Solving integrals of values like $\int f \, \mathrm{d} f $ is simple enough but how would I solve integrals of derivatives?
For example consider the integral:
$$ \Delta F = \int^b_a \int \frac{\mathrm{d} f}{\mathrm{d} t} \, \mathrm{d} f \, \mathrm{d} t $$
I guess this can be broken up into two parts.
$$ \frac{\mathrm{d} u}{\mathrm{d} t} = \frac{\mathrm{d} f}{\mathrm{d} t} \frac{\mathrm{d} f}{\mathrm{d} t} $$
and
$$ \Delta F = \int^b_a u \, \mathrm{d} t $$
I'm interested in this because its functional derivative is (I think):
$$ \frac{\delta F}{\delta f} = \frac{\partial u}{\partial f} - \frac{\mathrm{d}}{\mathrm{d} t}\frac{\partial u}{\partial f'} $$
$$ \frac{\delta F}{\delta f} = 0 - 2\frac{\mathrm{d} f}{\mathrm{d} t}$$
but that doesn't seem right to me and it should be something more like $\frac{\mathrm{d} f}{\mathrm{d} t}$.
Using a polynomial series I can represent the function as:
$$ \left[ Dt + \sum^{\infty}_{k=1} \sum^{\infty}_{l=1} \frac{c_k c_l k l}{(k + l -1)(k + l)} t^{k + l} \right]^b_a $$
but I don't know if I can deduce any useful properties from that.

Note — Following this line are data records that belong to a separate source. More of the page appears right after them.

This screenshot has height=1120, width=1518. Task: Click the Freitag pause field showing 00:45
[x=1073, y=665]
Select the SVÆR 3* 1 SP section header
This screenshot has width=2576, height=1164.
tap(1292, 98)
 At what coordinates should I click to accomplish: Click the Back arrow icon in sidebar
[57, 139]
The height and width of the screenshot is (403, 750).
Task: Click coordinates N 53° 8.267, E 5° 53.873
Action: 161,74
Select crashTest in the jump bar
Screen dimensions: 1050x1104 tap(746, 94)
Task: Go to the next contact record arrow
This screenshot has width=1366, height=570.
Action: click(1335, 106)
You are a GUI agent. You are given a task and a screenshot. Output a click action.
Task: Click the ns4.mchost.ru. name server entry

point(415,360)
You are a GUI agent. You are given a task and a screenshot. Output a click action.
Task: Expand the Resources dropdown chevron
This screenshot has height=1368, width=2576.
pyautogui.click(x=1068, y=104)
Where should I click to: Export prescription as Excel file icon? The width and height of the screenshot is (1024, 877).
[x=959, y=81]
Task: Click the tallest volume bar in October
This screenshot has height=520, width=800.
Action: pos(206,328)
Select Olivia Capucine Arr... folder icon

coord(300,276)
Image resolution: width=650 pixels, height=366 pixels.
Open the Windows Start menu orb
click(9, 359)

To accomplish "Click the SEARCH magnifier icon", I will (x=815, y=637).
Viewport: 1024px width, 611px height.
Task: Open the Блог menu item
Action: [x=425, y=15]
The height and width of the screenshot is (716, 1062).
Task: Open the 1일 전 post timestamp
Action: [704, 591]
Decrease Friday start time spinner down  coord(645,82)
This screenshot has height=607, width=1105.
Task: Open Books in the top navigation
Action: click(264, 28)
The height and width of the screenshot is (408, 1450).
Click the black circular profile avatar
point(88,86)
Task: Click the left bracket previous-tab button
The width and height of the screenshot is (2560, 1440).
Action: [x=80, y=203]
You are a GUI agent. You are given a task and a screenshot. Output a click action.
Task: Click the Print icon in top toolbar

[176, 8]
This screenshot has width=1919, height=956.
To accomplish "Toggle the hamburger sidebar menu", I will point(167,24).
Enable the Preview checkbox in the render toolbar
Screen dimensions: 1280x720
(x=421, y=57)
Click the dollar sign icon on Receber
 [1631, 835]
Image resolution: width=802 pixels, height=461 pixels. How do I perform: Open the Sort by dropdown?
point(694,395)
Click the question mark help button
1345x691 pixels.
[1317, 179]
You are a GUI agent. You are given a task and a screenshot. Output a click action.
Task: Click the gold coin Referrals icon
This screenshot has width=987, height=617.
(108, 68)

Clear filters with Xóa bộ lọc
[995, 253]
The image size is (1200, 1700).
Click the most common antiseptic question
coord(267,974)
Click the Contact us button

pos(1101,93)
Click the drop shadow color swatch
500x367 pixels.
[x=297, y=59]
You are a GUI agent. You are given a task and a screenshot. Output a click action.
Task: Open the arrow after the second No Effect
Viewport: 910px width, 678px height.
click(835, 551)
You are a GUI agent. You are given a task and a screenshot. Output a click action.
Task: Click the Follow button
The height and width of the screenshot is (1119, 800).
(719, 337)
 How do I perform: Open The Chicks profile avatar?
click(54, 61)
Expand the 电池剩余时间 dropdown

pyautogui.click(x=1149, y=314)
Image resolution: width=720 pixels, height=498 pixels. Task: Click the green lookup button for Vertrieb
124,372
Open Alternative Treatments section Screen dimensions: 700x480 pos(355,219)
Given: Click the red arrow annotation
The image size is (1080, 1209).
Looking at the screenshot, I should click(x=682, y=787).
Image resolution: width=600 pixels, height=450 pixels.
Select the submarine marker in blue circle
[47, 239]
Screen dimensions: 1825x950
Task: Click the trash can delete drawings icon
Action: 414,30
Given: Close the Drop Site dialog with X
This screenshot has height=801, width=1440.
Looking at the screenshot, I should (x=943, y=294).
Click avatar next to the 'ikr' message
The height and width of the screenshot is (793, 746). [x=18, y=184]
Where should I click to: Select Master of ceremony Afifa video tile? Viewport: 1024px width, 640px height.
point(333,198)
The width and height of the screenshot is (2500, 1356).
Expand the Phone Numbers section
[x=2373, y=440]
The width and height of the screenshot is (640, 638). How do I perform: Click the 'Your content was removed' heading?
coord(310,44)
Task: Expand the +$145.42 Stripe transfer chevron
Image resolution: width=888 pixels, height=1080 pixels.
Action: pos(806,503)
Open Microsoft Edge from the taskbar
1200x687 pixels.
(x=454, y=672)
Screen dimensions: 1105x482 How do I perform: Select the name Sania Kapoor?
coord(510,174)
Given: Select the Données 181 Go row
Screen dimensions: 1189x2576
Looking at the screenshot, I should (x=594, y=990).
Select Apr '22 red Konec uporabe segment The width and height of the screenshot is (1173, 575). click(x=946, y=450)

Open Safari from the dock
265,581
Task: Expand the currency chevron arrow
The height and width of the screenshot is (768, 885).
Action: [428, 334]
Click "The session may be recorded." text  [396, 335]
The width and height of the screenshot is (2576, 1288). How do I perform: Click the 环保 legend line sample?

Notice that $$\mathrm df(t)=\frac{\mathrm df(t)}{\mathrm dt}\mathrm dt,$$ so $$I=\int\limits_a^b\int\frac{\mathrm df(t)}{\mathrm dt}\frac{\mathrm df(t)}{\mathrm dt}\mathrm dt\mathrm dt=\int\limits_a^b\int\left(\frac{\mathrm df(t)}{\mathrm dt}\right)^2\mathrm dt\mathrm dt=\int\limits_a^b\int f'\left(t\right)^2\mathrm dt\mathrm dt.$$
There most probably is no simpler form for the second antiderivative of the square of the first derivative than just $$\iint f'(t)^2\mathrm dt^2.$$